• EXCERPT TO READ:
----------------
# Trackday Poll



## HighTT (Feb 14, 2004)

*How was it for you?*​
I did the Newbie session, then wished I could more.1433.33%I did 2 or 3 sessions & wished I had done all 5.24.76%I didn't go on track but wish I had.1945.24%I did 5 sessions and wish I could have done more.716.67%


----------



## HighTT (Feb 14, 2004)

Should the TTOC do another Trackday?


----------



## KevtoTTy (Aug 24, 2004)

How about '5 sessions was just not enough'!


----------



## HighTT (Feb 14, 2004)

KevtoTTy said:


> How about '5 sessions was just not enough'!


I've just tried to add that option  but being a 'Poll' Newbie
I've Co(ked it up :roll:

How do I add another Poll question???????????


----------



## surftt (Oct 5, 2006)

I enjoyed the newbie track event but need some guidance on how to get round the track properly before doing it again!


----------



## conlechi (May 6, 2006)

Track was great :twisted:

wish i had done more 

.............. when can we start booking for next year :roll:

oh , to answer the question , yes definatly


----------



## HighTT (Feb 14, 2004)

surftt said:


> I enjoyed the newbie track event but need some guidance on how to get round the track properly before doing it again!


Good point, when I helped organise another marque's Trackday we
got Donington to cone the circuit to shown those who had never been
before where to brake, turn, apex and exit.


----------



## karenb (Jun 12, 2005)

surftt said:


> I enjoyed the newbie track event but need some guidance on how to get round the track properly before doing it again!


Fantastic first time out on a track, but I would have been lost where to brake, turn, apex etc if I hadn't had my other half directing me. He's done bike track days and even raced round Donington and I must admit I still cocked up into corners a couple of times even following his instructions.

Getting the circuit coned for turning points etc would have been a great idea, or even have a lead car (who knows the circuit) then 5 newbies for a couple of laps would have helped those with no circuit knowledge.

Donington is a superb track but it's a sweeping, corner flowing into next corner circuit and if you get it wrong out of Redgate you're wrong all the way round, and when you've only got 20 mins it could get frustrating.

Think we should definitely have more track days and I for one would be up for more sessions next time


----------



## thebears (Jan 14, 2006)
----------------
• DATA SECTION:
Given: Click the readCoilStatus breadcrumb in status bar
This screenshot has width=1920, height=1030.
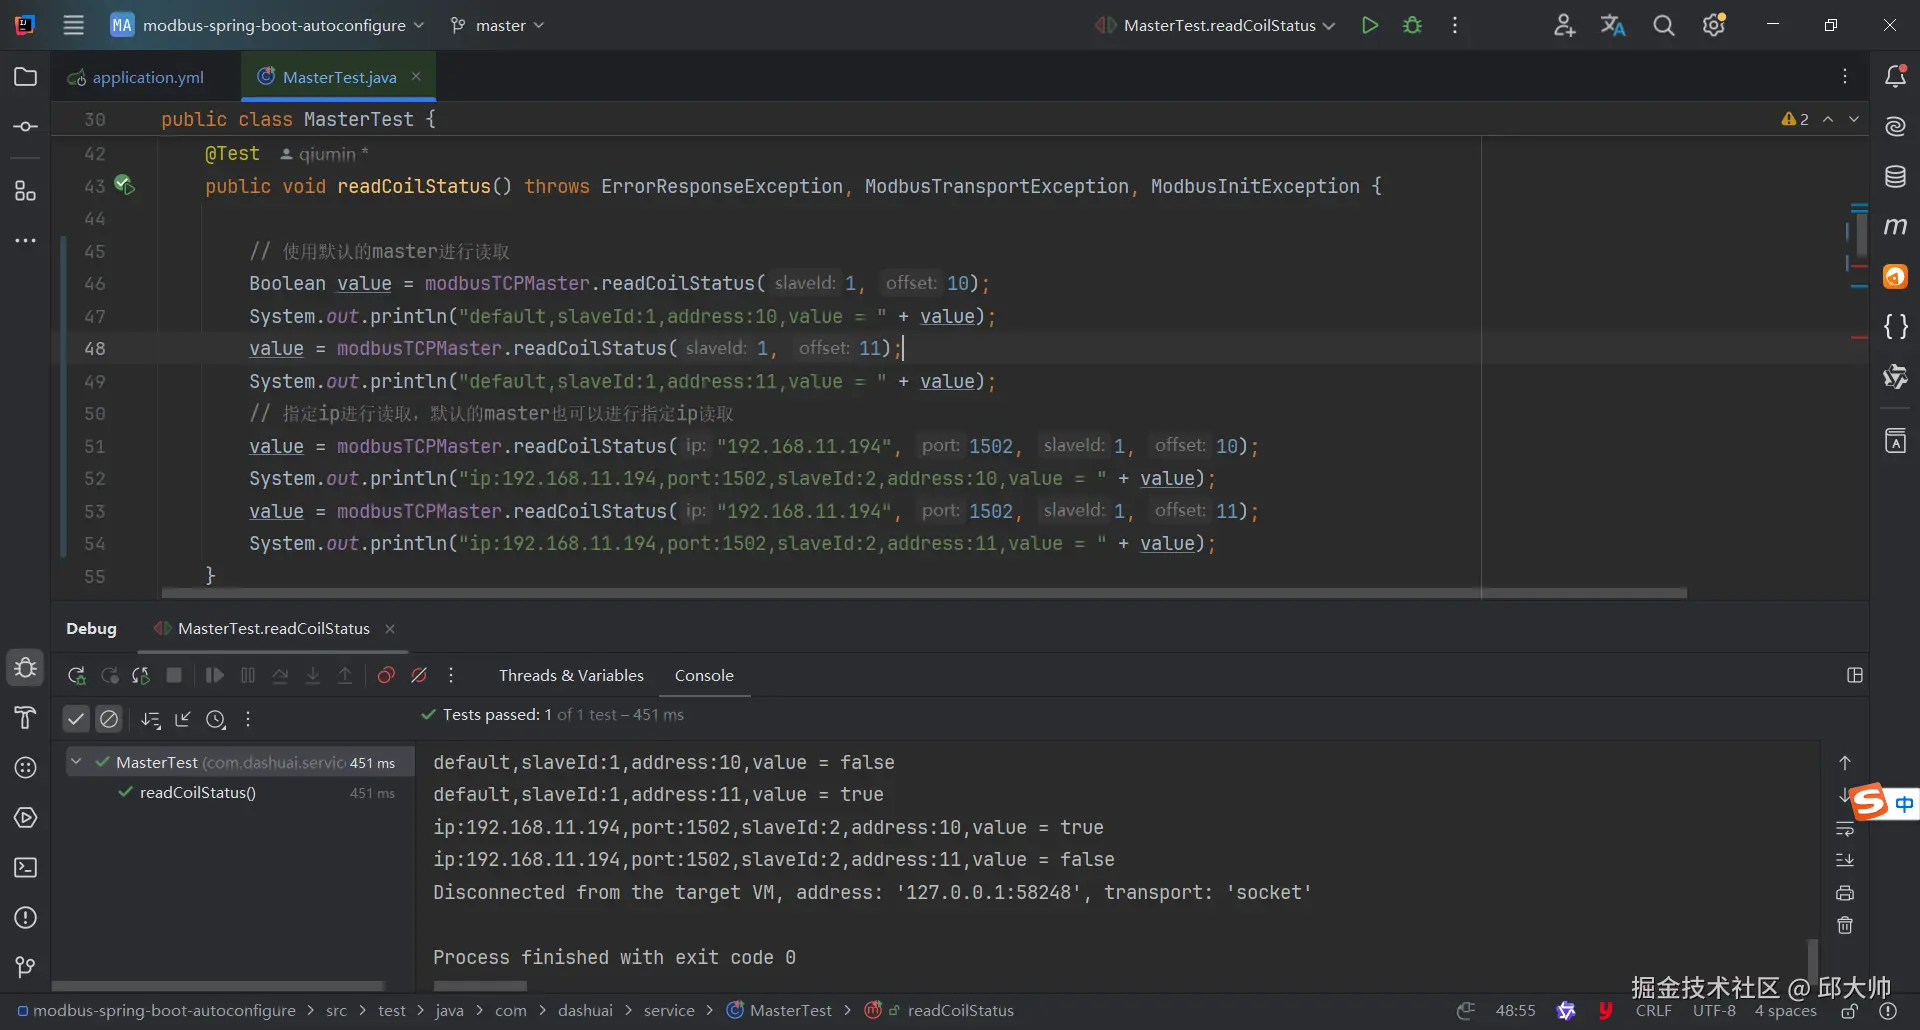Looking at the screenshot, I should (960, 1011).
----------------
• STATED TASK A: Could you rewrite the trackday poll thread from "## karenb (Jun" up to and including "following his instructions.", putting "Silverstone" in place of "Donington"?
• STATED TASK B: Can you extend the trackday poll thread, carrying on from its final line?

• EXERCISE ANSWER A:
## karenb (Jun 12, 2005)

surftt said:


> I enjoyed the newbie track event but need some guidance on how to get round the track properly before doing it again!


Fantastic first time out on a track, but I would have been lost where to brake, turn, apex etc if I hadn't had my other half directing me. He's done bike track days and even raced round Silverstone and I must admit I still cocked up into corners a couple of times even following his instructions.

• EXERCISE ANSWER B:
KevtoTTy said:


> How about '5 sessions was just not enough'!


Dont think your tyres would have done much more.

I did the Newbie really enjoyed it, if i had another longer Newbie then i might have ventured with the big boys.


----------



## HighTT (Feb 14, 2004)

karenb said:


> surftt said:
> 
> 
> > I enjoyed the newbie track event but need some guidance on how to get round the track properly before doing it again!
> ...


They did put out a course car for two sighting laps for the first group out :? but I don't think that 'Ducks & Drakes' thing helps much,
each car only has to get out of line a little and by the time you get to the end car the chances are they are completely wrong.

BTW if you get it wrong out of Redgate it only spoils your lap time, as you then can't get enough speed through Hollywood and down through Craner.


----------



## nutts (May 8, 2002)

Extra option added :wink:

Oh and we did ask for the track to be coned  Was it because the trackzone had the other sessions? :?


----------



## marcusgilbert (Jan 22, 2007)

20 mins is just not enough. As a newbie it took me at least 3 laps to get a feel for the corner braking and turn-in points. Then you get behind someone going slower - (that's not a grumble because I appreciate it IS a newbie session) and you just can't get enough laps in to get a proper feel for the flow and rhythm of the circuit. I wish I'd booked a newbie + a std session.

Also, agree with earlier comment that brakeing/turn-in cones would of been really useful.


----------



## MrL (Jul 30, 2005)

thebears said:


> KevtoTTy said:
> 
> 
> > How about '5 sessions was just not enough'!


Dont think your tyres would have done much more.quote]

Exactly what I was thinking :lol: 
Kev needs a poll option - I would have done more than 5 sessions if I had any tyres left :lol:

Mr L  - The dirty Yellow Roadster


----------



## TThriller (Feb 27, 2006)

HighTT said:


> surftt said:
> 
> 
> > I enjoyed the newbie track event but need some guidance on how to get round the track properly before doing it again!
> ...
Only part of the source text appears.